Die Kombination aus hoher räumlicher Auflösung, „single-shot“ Implantation und Flexibilität macht die Technologie besonders vielversprechend – etwa für den Einsatz in Hirn-Computer-Schnittstellen oder zukünftige Therapien.
Perspektiven für die Medizin
Langfristig könnte die Technik unter anderem bei der Entwicklung visueller Prothesen zum Einsatz kommen. Dank der Vielzahl integrierter Elektroden lassen sich nicht nur Signale aus dem Gehirn auslesen, sondern auch Reize gezielt zurückspielen – etwa in der Netzhaut oder dem visuellen Kortex.
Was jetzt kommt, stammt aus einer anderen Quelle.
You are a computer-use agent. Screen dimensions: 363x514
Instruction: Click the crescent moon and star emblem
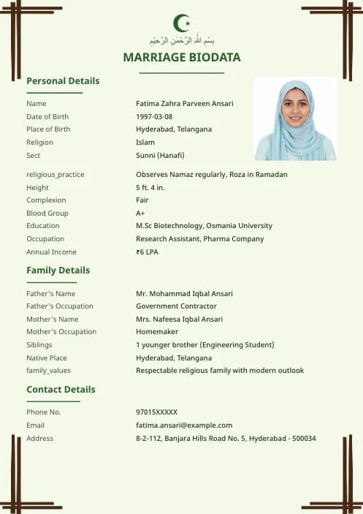[181, 23]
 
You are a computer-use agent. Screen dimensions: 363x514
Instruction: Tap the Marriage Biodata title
[181, 57]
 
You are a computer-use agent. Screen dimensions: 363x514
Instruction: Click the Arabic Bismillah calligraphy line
[181, 40]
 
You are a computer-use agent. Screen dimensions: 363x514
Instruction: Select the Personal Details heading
[63, 81]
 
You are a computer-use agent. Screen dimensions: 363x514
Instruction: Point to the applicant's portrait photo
[295, 119]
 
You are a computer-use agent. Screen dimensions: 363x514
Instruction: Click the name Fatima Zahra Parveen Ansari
[185, 104]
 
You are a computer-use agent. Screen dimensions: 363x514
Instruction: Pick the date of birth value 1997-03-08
[154, 117]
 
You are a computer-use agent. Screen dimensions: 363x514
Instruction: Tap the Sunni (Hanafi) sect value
[160, 155]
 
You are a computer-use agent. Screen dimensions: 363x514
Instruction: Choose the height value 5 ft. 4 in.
[150, 188]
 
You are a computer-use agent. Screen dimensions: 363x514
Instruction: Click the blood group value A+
[140, 213]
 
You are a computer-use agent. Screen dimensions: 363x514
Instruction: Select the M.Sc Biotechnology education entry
[204, 226]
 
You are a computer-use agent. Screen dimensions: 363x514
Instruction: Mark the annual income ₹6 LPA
[147, 252]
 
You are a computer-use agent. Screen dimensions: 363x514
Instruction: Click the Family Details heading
[58, 271]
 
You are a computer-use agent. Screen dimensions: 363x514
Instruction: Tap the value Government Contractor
[176, 306]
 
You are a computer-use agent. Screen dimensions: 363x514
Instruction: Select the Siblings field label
[39, 345]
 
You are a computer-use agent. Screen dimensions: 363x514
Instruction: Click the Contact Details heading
[61, 390]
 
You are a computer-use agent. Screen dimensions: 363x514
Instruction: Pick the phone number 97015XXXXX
[156, 412]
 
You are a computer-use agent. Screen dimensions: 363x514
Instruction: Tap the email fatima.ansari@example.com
[184, 426]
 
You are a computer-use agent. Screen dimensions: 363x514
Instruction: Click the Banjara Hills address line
[226, 439]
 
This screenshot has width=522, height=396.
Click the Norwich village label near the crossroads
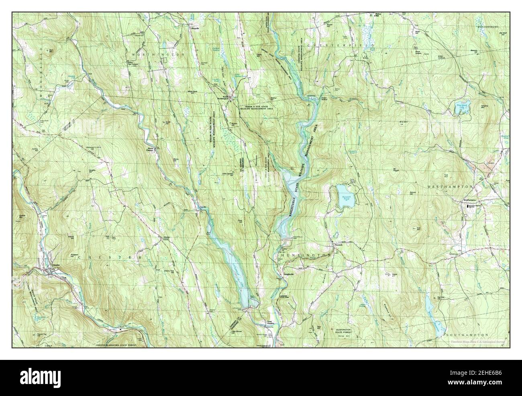coord(335,246)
„Wir arbeiten derzeit daran, die Elektrodenbeschichtung weiter zu verbessern und die elektrische Verschaltung zu miniaturisieren“, so Rincón Montes. „Unser Ziel ist ein möglichst kleines, leichtes und leistungsfähiges Implantat, das alle 512 oder mehr Elektroden zuverlässig auslesen kann.“
Bis zur klinischen Anwendung sei es zwar noch ein weiter Weg, doch der Grundstein ist gelegt – mit einem Verfahren, das Hightech und Handwerkskunst auf mikroskopischer Ebene vereint.
Kirigami ist eine Variante des Origami, der japanischen Kunst des Papierfaltens, bei der das Papier nicht nur gefaltet, sondern auch geschnitten wird. Dadurch entstehen dreidimensionale Designs, die sich von der Seite abheben, ohne dass Klebstoff verwendet wird.